Last year, a Dordogne taxi has been deregistered by the CPAM because he had billed for several patient transports, without actually having carried them out. He is also being prosecuted in parallel for these facts.
1 million euros of fraud in 2023, double expected for 2024
The CPAM detected one million euros of fraud last year in Dordogne, i.e. “approximately 1% of expenses covered by health insurance”explains Delphine Camblane, director of the Primary Health Insurance Fund.
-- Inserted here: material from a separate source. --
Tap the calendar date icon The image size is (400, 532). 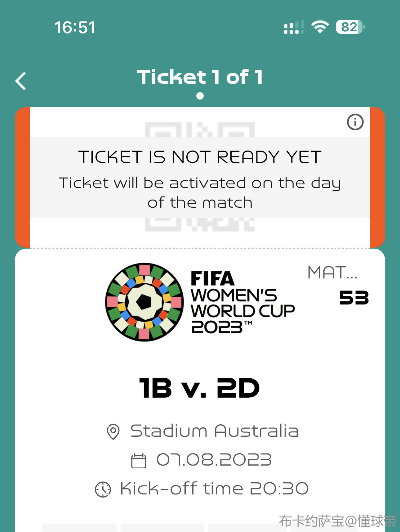[x=139, y=461]

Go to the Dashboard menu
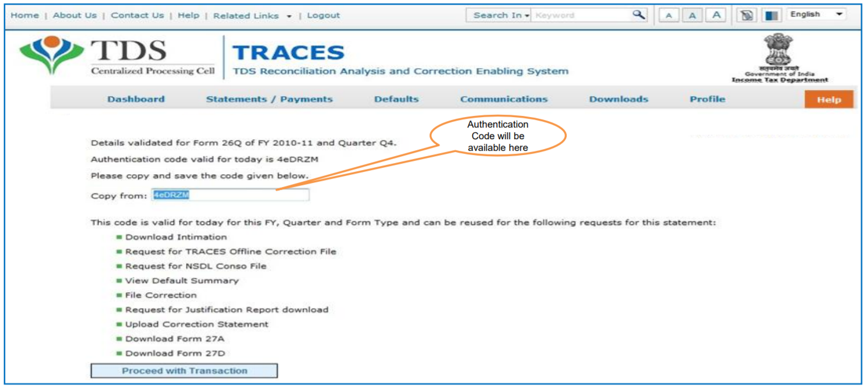[x=136, y=100]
The amount of fraud has been increasing since 2021, but it is difficult to say whether there is more and more fraud or whether it is because health insurance is putting the means to detect it. For 2024, this number is expected to double and “reach two million euros”, especially because Health insurance has put a stop to the excesses of certain new hearing aid companies. Some companies bill health insurance for hearing aids without actually delivering them to patients. There have been some Nearly one million euros of fraud in this sector in Dordogne. From now on, all payments for hearing aids are checked before payment.
What sanctions?
More than a hundred fraud cases handled by health insurance resulted in sanctions in 2023 in Dordogne. In addition to reimbursement, the CPAM may require the payment of “penalties” of up to 30,000 euros. or up to 300% of the amount of money fraudulently received.
But it can go further with legal proceedings For “forgery and use of forgery” or for “false statement”. A young man who went to get cancer medication with a fake prescription from several pharmacies in Dordogne has been tried. The young man recruited on social networks was sentenced to four months suspended prison sentence and he will have to reimburse the cost of these drugs.
From social networks to the dark web
At the CPAM of Dordogne, there are five people in the department to detect fraud. 70% of fraud cases come from reports from Périgourdins, employers, health professionals. These CPAM investigators also receive reports from their colleagues on the floors below who have detected inconsistencies in the files. This goes further with the work of health insurance statisticians who will note anomalies in the CPAM data.
To verify everything, the five sworn investigators can request verifications and data to public finances, law enforcement, the pension fund, the MSA, highway services and even banks.
The fake “increasingly consistent with the original”
The fraud techniques are “more and more elaborate […] The fake is increasingly consistent with the original”explains Julien Irvoas, accounting and financial director of the CPAM. For example, there are, these sick leave kits, “You can find them on the internet, and you have all the necessary documents to request daily benefits from health insurance”. The CPAM has uncovered this scam, “It was always for management positions, paid 8,000 euros per month, in large companies and with three or four months of sick leave”explains Sandrine Costardoy, head of the fraud unit.
Health insurance is currently training around ten “cyberinvestigators” to form a regional hub in Nouvelle-Aquitaine. They will have judicial police powers. and will be based in La Rochelle (Charente-Maritime). These cyber investigators will be tasked with “identify all new fraud techniques in order to prevent them.”